__Text passage__.
━━━━━━━━━━━━━━━━
How should we generate a different atmosphere on Shabbat? IS Shabbat a day that you like, or is it a day that is boring for you?
Do you think that playing basketball (or another sport) should be allowed on Shabbat? Is this a way of advancing “Shabbaton” or is it a violation of that principle?
Do you think that the rabbis were correct to disallow the “Zoom Seder”? Are you happy that we don’t use our screens on Shabbat? What benefits does it give us?
━━━━━━━━━━━━━━━━
Saved data entries
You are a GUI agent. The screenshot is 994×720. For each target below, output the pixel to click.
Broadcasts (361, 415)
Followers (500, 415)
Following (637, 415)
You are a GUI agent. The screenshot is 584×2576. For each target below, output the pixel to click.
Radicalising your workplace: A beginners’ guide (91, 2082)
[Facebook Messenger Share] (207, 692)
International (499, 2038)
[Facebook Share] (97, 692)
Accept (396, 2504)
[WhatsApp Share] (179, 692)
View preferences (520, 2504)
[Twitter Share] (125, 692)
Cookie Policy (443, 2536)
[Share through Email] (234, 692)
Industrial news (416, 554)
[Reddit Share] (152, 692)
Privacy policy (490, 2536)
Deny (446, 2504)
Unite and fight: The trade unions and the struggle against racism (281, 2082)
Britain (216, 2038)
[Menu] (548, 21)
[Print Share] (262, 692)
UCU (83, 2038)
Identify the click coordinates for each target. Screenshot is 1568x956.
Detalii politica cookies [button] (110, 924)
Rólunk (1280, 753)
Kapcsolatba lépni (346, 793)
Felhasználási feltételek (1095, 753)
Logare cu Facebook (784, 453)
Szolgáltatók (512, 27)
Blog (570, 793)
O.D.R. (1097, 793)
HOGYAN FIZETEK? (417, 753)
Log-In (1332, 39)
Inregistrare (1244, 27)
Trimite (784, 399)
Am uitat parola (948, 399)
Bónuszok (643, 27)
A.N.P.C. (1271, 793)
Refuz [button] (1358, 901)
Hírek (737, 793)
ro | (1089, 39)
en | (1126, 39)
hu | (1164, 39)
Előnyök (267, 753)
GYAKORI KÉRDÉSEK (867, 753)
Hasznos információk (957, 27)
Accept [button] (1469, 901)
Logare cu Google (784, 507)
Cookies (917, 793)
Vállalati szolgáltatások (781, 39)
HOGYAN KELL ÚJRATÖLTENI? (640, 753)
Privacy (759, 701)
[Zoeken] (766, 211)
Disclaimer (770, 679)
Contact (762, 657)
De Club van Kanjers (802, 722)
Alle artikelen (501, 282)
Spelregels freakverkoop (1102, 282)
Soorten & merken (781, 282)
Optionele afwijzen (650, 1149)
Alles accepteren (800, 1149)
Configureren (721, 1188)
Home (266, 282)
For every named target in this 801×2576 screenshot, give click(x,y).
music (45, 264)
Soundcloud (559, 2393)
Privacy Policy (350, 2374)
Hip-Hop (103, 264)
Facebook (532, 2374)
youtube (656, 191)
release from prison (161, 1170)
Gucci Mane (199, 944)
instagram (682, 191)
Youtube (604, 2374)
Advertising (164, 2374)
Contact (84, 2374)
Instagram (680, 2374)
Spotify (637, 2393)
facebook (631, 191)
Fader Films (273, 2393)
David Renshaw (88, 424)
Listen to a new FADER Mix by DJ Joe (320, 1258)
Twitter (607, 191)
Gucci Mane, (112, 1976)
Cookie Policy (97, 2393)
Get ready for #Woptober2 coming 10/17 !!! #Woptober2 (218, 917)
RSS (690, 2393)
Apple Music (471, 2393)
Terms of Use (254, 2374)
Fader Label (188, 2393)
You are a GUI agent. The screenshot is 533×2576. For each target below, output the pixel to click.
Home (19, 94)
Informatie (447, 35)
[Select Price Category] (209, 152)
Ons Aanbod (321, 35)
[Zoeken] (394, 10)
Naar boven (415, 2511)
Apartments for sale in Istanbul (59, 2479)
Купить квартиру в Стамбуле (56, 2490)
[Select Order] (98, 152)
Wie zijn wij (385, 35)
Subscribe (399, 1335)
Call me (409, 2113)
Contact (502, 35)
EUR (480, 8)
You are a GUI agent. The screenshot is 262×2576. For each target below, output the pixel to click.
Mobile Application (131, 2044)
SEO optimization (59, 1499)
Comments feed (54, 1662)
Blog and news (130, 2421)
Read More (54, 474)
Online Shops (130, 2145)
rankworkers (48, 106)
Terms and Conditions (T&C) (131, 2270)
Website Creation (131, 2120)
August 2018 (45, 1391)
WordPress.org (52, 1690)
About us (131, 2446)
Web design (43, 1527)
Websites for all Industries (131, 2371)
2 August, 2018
━━━━━━━━━━━━━━━━
__Explore the material__.
1. Reproduce the Shabbat passage word for word, everything from "Do you think that playing" down to "it give us?".
2. Answer from the Shabbat passage:
(a) Which sport does it name as an example?
(b) What did the rabbis disallow?
(c) What does it say we don't use on Shabbat?
3. List every sentence in the Shabbat passage that ends with a question mark.
The records have no connection to the Shabbat passage.

__Exercise solutions__.
1.
Do you think that playing basketball (or another sport) should be allowed on Shabbat? Is this a way of advancing “Shabbaton” or is it a violation of that principle?
Do you think that the rabbis were correct to disallow the “Zoom Seder”? Are you happy that we don’t use our screens on Shabbat? What benefits does it give us?

2.
(a) Basketball
(b) The "Zoom Seder"
(c) Our screens

3.
How should we generate a different atmosphere on Shabbat?
IS Shabbat a day that you like, or is it a day that is boring for you?
Do you think that playing basketball (or another sport) should be allowed on Shabbat?
Is this a way of advancing "Shabbaton" or is it a violation of that principle?
Do you think that the rabbis were correct to disallow the "Zoom Seder"?
Are you happy that we don't use our screens on Shabbat?
What benefits does it give us?